Illegal Potter copies were on sale in E via Kindle store: Another example of publishing’s e-mess
Harry Potter books last night were illegally on sale via Amazon’s Kindle Store until taken down.
So when will J.K. Rowling authorize e-copies of her Potter books for real, so pirates don’t get all the e-business?
Dear Author thinks that e-publishing needs to grow up. In fact, maybe publishing in general needs to grow up, as shown by Rowling’s obstinacy.
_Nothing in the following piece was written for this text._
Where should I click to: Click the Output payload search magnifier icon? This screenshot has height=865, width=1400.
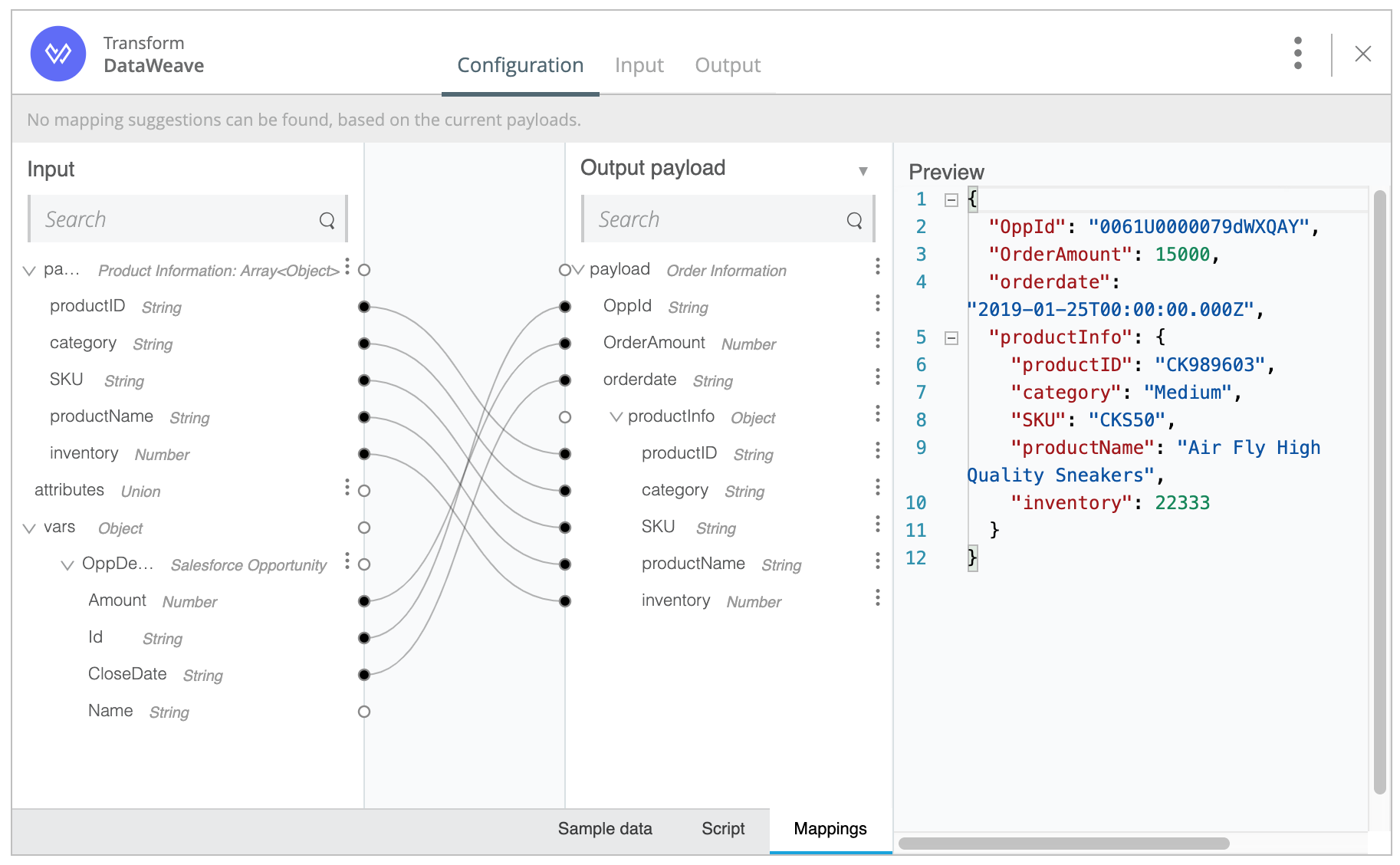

Excerpt from DA: “The JK Rowling books are not allowed to be released in digital format, but piraters had the book scanned and turned into a digital copy within hours of their release. Somehow…a couple of these unauthorized versions were for sale on the Amazon site last night.”
Here at TeleRead, we’ve made similar points for years. Just when will publishers wise up not just on availability and price issues but also on DRM, another reader-repellent? Many houses could also be more aggressive in the fight against eBabel. Take a look at Diesel eBooks’ listing for Catch Me if You Can. Prices without discounts range from $8.73 in Mobipocket to $14.23 in the Microsoft Reader format. Don’t blame Diesel. It’s the eBabelers who are responsible for this mess, which punishes Linux and iPhone users, who have no way to read DRMed Mobi books without violating the U.S. DMCA and stripping the “protection.”
Walking the walk: The Solomon Scandals, my D.C. newspaper novel, is now available not just in PDF and HTML but also in the ePub standard—nonDRMed, of course. Fittingly, Jon Noring, whose OpenReader helped jog the IDPF into doing ePub, handled the conversion. An eReader version is on the way. While eReader is a proprietary format, with DRM options, its protection is much gentler on readers than Mobipocket’s, which has a nasty device limit.
Update 11:04: WordPress somehow switched off the commenting capability. It’ll be back shortly.